**Text extract:**
# spiral bit for cutting plywood



## calneva (Sep 27, 2017)

I am cutting 23/32" hardwood plywood with a router. Some of the cuts for example are 33", 22", 15", 10" and 5" diameter circles, and curves with similar radii. I estimate that I cut about 500 lineal inches out of a 4'x8' sheet, and up to two sheets per week. I use a Porter Cable 7539 with a radius jig and with templates I have made.

For cutting, I've been using a Whiteside spiral compression bit, a 1/4" with two flutes: part UD2102. I bought it because it was less expensive and could do what I needed. After cutting a few thousand inches with it, it has worked acceptably but I wonder if I could do better with a larger bit.

I cut the 23/32" in one pass. With the 1/4" bit, I'm getting about 36 inches per minute.

I'm wondering if I go to a larger 3/8" or 1/2" bit whether I will be able to get a higher feed rate and whether this will still work well for hand-held use following a template. The wider bit will chew more wood and will require more torque from the router, but I think the 7539 will provide that. But will it feed faster?

With two flutes, the finish is acceptable. Will 3 flutes feed faster or just provide a better finish?

I think the up/down compression bit slows feed because chips get crammed between the up and down sections. A up cut or down cut bit might have better chip ejection and feed better but I'm concerned it will tear-out the veneer. I haven't tried it so I don't know.

I see the "ultimate compression" bits with extended up-cut flutes to improve chip ejection, but they are chamfered from a 1/2" shank to a 3/8" cutting width. That would make the depth setting very particular and it could complicate my use of templates. I would have to use a 1/2" guide but get a 3/8" cut, so my templates would have to be sized to compensate. I've got enough to think about that I don't think I want to rework the templates. I think the "ultimates" would work great with CNC, but my production volume would have to increase ten-fold before I go CNC.

So I'm thinking either a 3/8" or 1/2" compression. The claims regarding the ultimate compression bits suggest 3/8" is optimal for sheet goods because it takes less power than 1/2", but they don't compare it to 1/4" which should take even less power. So I'm wondering if there is any improvement to be had at all.

Is the UD2102 the best bit for my purpose or will a 3/8" or 1/2" bit work better?

**Data block:**
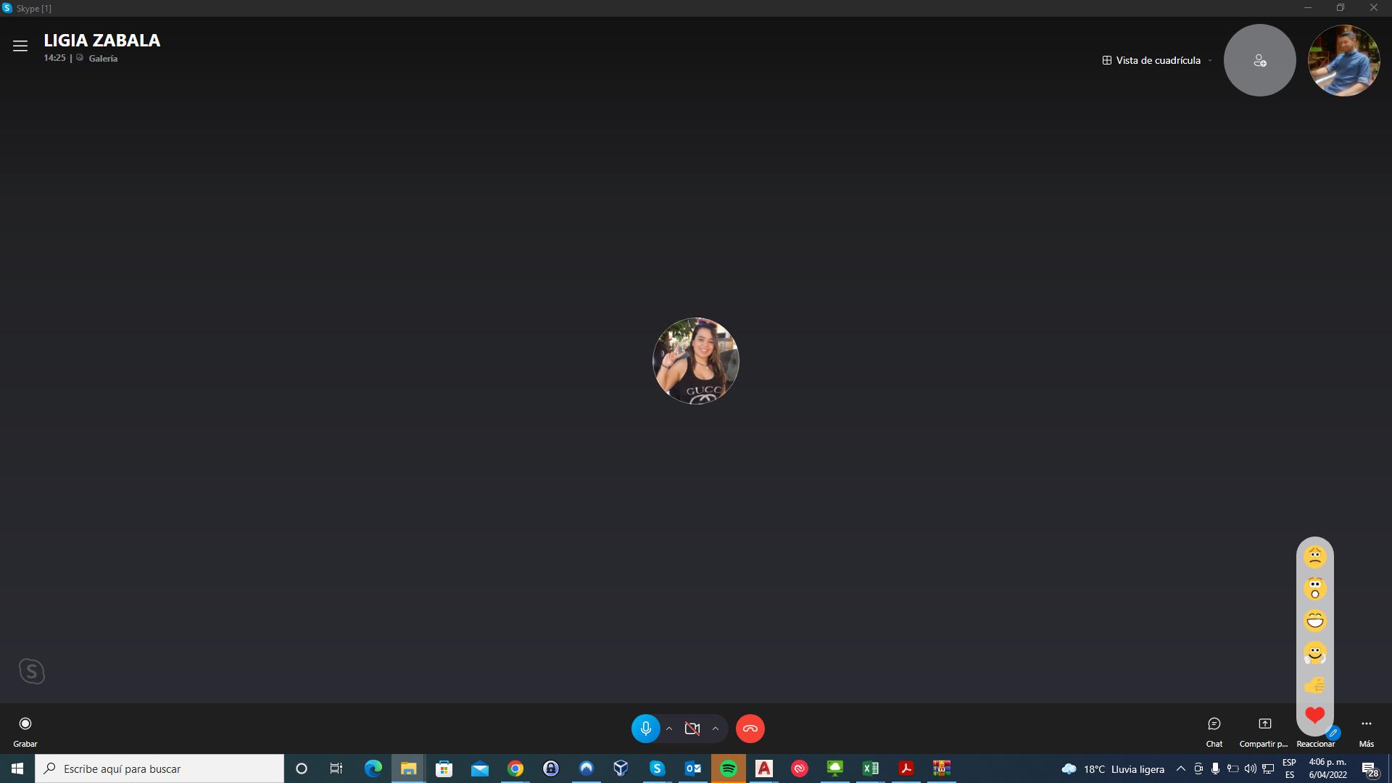Open the hamburger menu
Viewport: 1392px width, 783px height.
(x=20, y=46)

**Direction 1:**
Quote the spiral bit post from "I think the up/down" to "I don't know.".
**Direction 2:**
According to the spiral bit post, what feed rate does the poster get with the 1/4" bit?
**Direction 3:**
Continue the spiral bit post from its last sentence.

**Task output 1:**
I think the up/down compression bit slows feed because chips get crammed between the up and down sections. A up cut or down cut bit might have better chip ejection and feed better but I'm concerned it will tear-out the veneer. I haven't tried it so I don't know.

**Task output 2:**
About 36 inches per minute.

**Task output 3:**
----------



## Stick486 (Jan 4, 2013)

one pass cut w/ a ¼'' on plywood is a bit much on the bit....
rough cut your plywood w/in 1/8'' w/ a jig saw 1st and finish cut w/ a larger dia bit w/ 3 or 4 flutes.....
now you'll see a marked increase in speed of cut and no threat to power.....
cleaner too...
there's nothing like a bosh Progressor blade for your jigsaw......
suggest a T101AO...
a 3¼HP will push any bit you want...


----------



## DesertRatTom (Jul 3, 2012)

Downspirals give a nicer edge in ply. I use a DadoWiz for dados and grooves, especially stopped dados. I use the half inch version because the Wiz is set for exact fit cuts, and the half inch takes a big bite. The Wiz works on a track, so I can make several passes. A Bosch 1617 is what I use, and it has sufficient power. I now use high speed steel rather than carbide because the corbide is actually quite fragile. I'm more interested in the quality of the cut than speed. There is a big difference in finished results between HD crumby ply and Baltic Birch. 

If speed is the issue, not clean cuts, then I think 3/8ths will get you there fast. The half inch will hog out more material in one pass though. I've used two flute bits for dados, but it didn't produce a clean enough cut to suit me. 

I think the power of your router is going to be a factor as well in choosing between 3/8 and half.


----------



## Stick486 (Jan 4, 2013)

Tom...
the OP is cutting circles not dadoes in ¾ ply, using a 3¼HP router and doing it in one pass..
steel bits wold be a poor choice as he's seeking clean cuts, higher feed rates and wants longevity... not to mention he's cutting something like a 1,000LF a week...
in fact, precutting and using a down shear helix pilot bit would do him well...
Freud Tools


----------



## JOAT (Apr 9, 2010)

Stick486 said:


> one pass cut w/ a ¼'' on plywood is a bit much on the bit....
> rough cut your plywood w/in 1/8'' w/ a jig saw 1st and finish cut w/ a larger dia bit w/ 3 or 4 flutes.....
> now you'll see a marked increase in speed of cut and no threat to power.....
> 
> ...


----------



## hawkeye10 (Jul 28, 2015)

If you have a band saw make a circle cutting cutting jig for it. You will be able to cut circles at least twice as fast. 

Check on You Tube for ways to make a jig. Pick the jig that you like the best. They are easy to build.


----------



## Stick486 (Jan 4, 2013)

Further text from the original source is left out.